There’s no evidence that forcing women into longer waiting periods has a measurable effect on a woman’s decision to get an abortion. One study conducted in Utah found that 86 percent of women had chosen to get the abortion after the waiting period was over. Eight percent of women chose not to get the abortion, but the most common reason given was that they were already conflicted about abortion in the first place. The author of that study recommended that clinics explore options with women seeking abortion and offer additional counseling to the small percentage of women who are conflicted about it, rather than states imposing a burdensome waiting period.

The bottom line is that the majority of women who choose abortion make up their minds and go through with it, irrespective of the many roadblocks placed in their way by overzealous state governments. And we know that those who cannot overcome those roadblocks—for financial or other reasons—are the ones who experience actual negative effects. As we saw in Whole Woman’s Health, those kinds of studies, when admitted as evidence in the court record, can be critical in striking restrictions down.
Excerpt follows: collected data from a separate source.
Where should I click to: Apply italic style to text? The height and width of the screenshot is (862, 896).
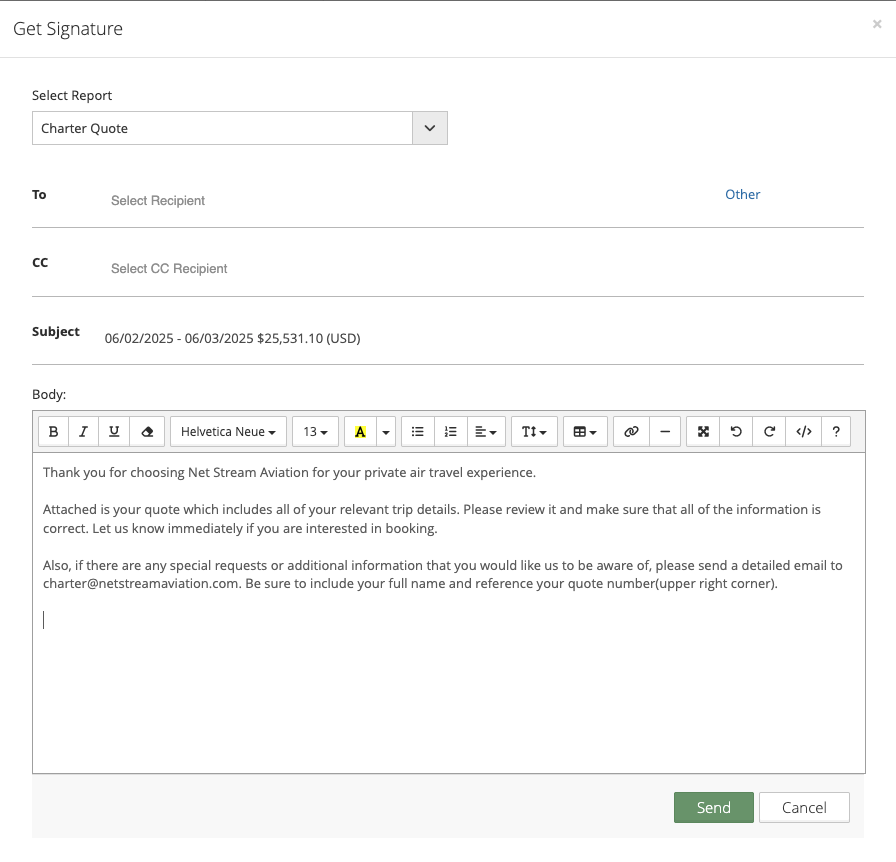click(83, 432)
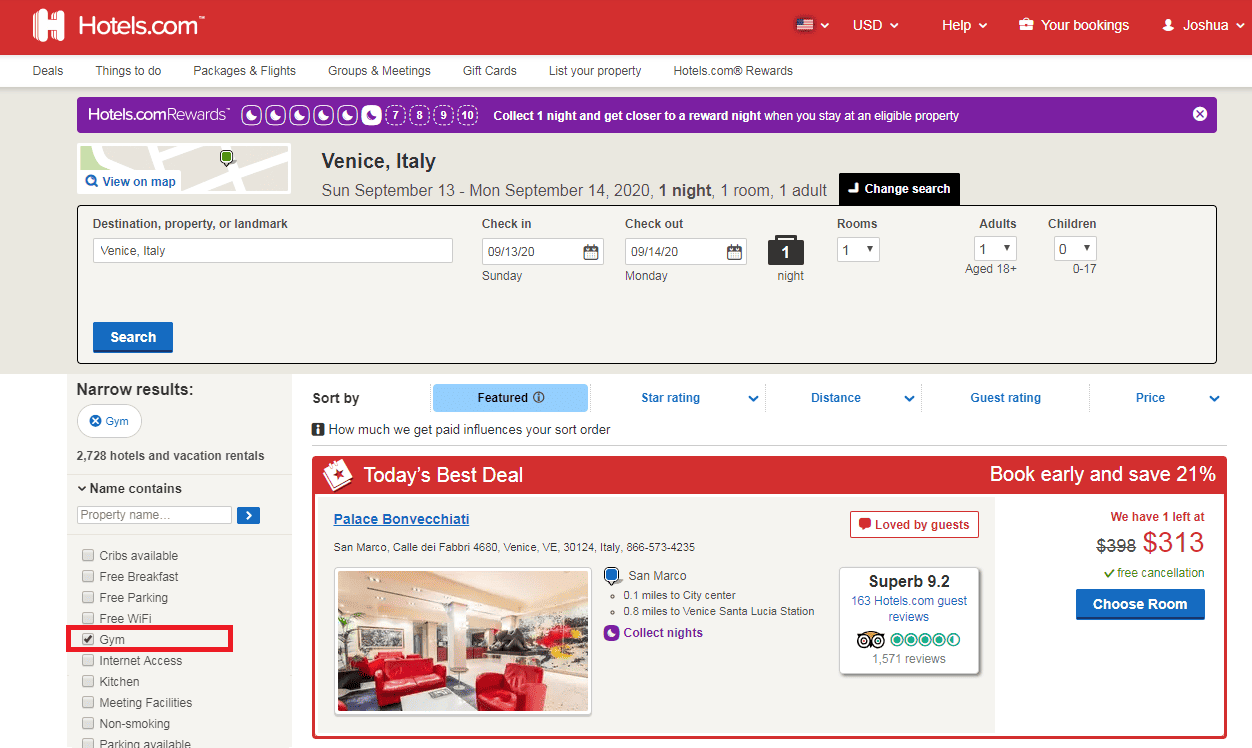
Task: Open the Gift Cards section
Action: [x=489, y=71]
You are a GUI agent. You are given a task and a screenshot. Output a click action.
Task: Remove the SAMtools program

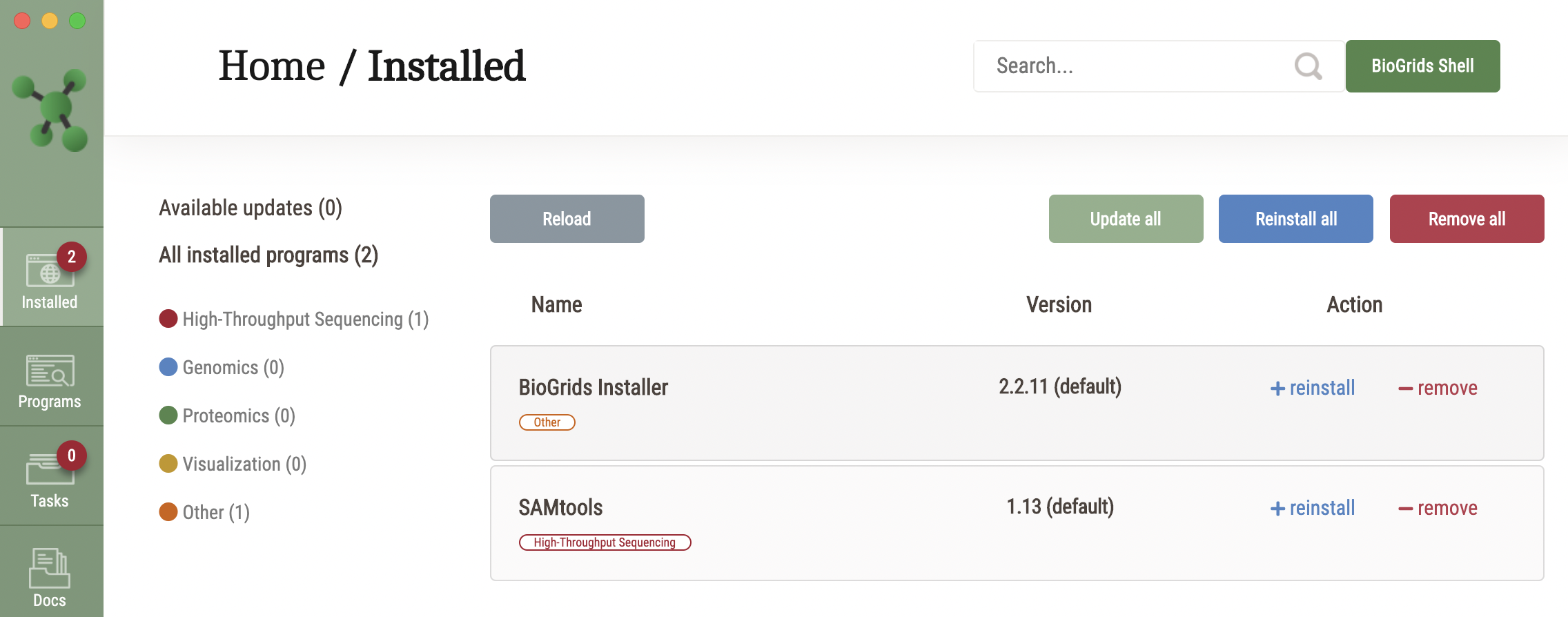1438,508
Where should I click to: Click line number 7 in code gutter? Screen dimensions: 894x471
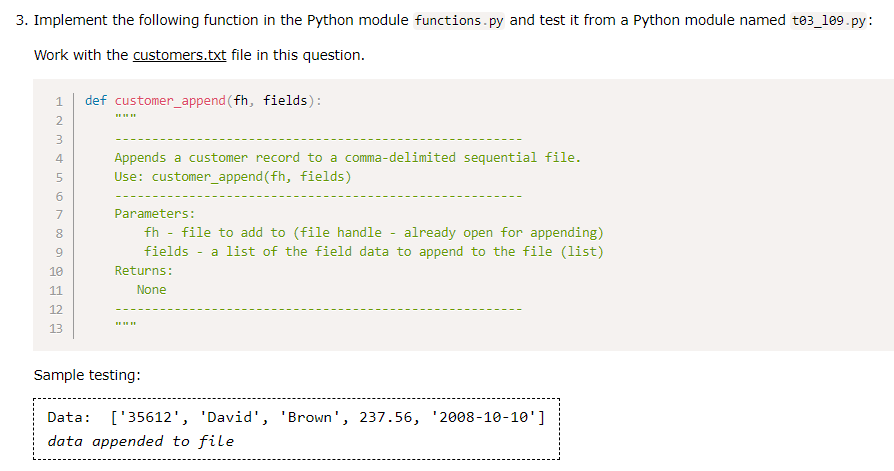point(59,214)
Of course, the Supreme Court has not always expressed an affinity for scientific data, as Justice Anthony Kennedy demonstrated in Gonzales v. Carhart, when he announced that “some women come to regret their choice to abort the infant life they once created and sustained,” even though he admitted there was “no reliable data to measure the phenomenon.” It was under Gonzales that so many legislators felt equipped to pass laws backed up by no legitimate scientific evidence in the first place.
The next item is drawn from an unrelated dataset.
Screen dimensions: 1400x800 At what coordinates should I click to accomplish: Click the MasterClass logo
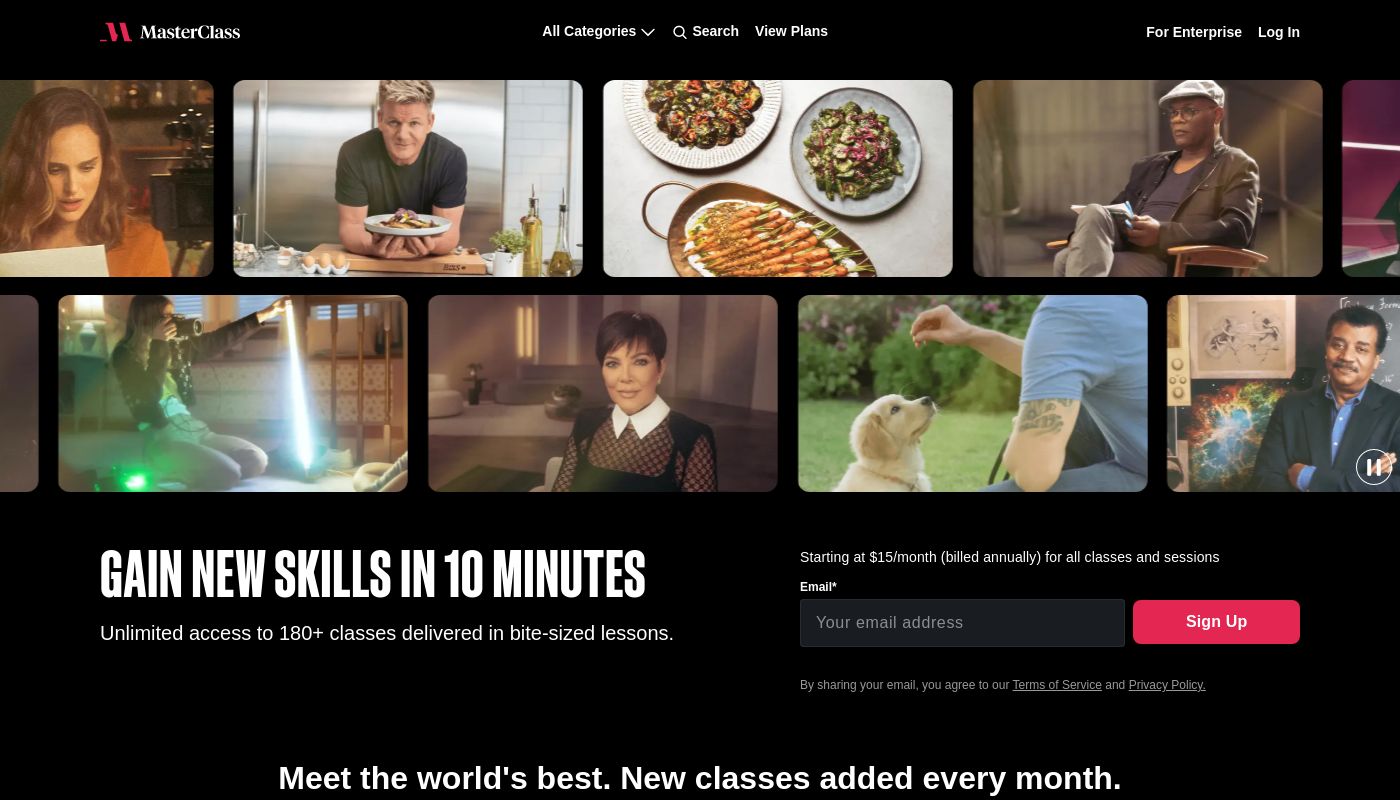click(170, 32)
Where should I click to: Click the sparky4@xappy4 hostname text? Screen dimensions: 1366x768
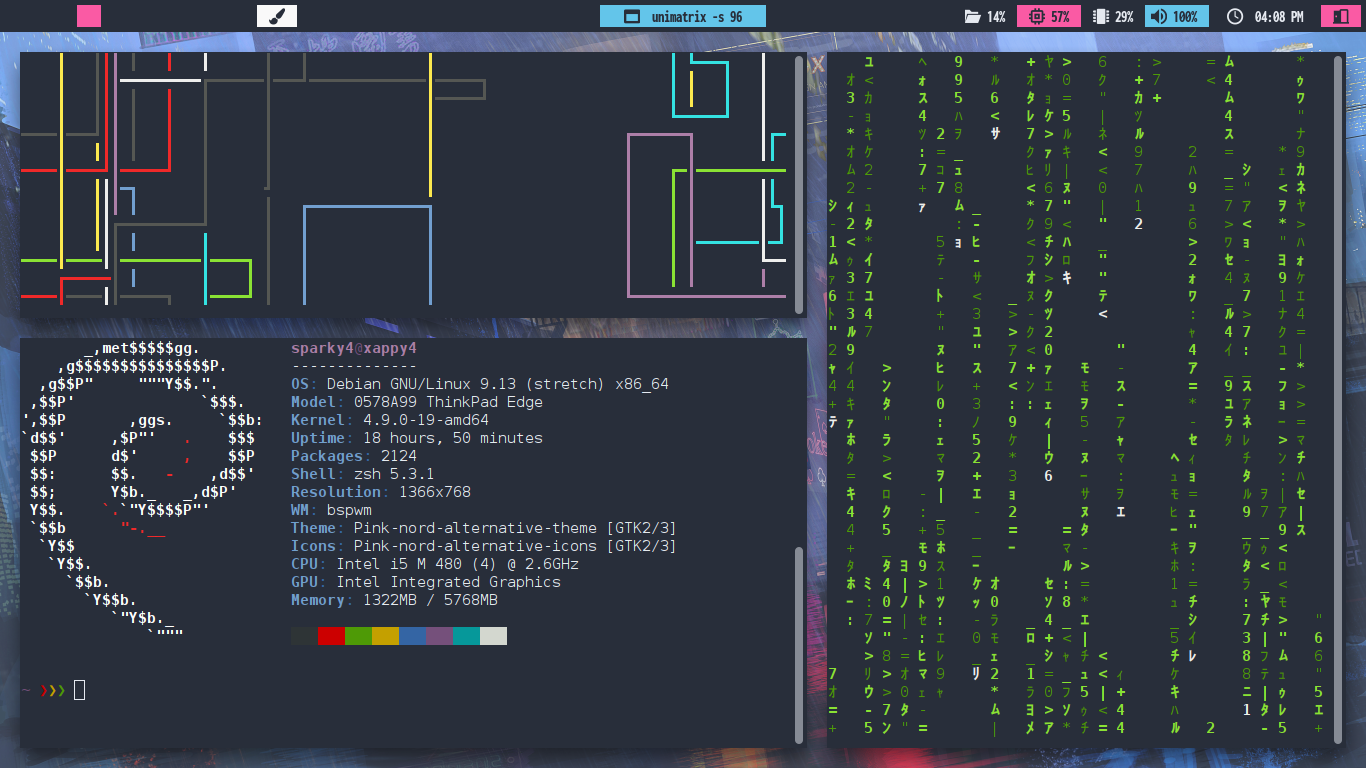353,348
Whole Woman’s Health offers reproductive rights advocates an opportunity to revisit a host of anti-choice restrictions that states claim are intended to advance one interest or another—whether it’s the state’s interest in fetal life or the state’s purported interest in the psychological well-being of its citizens. But if the laws don’t have their intended effects, and if they simply throw up obstacles in front of people seeking abortion, then perhaps, Whole Woman’s Health and its focus on scientific data will be the death knell of these laws too.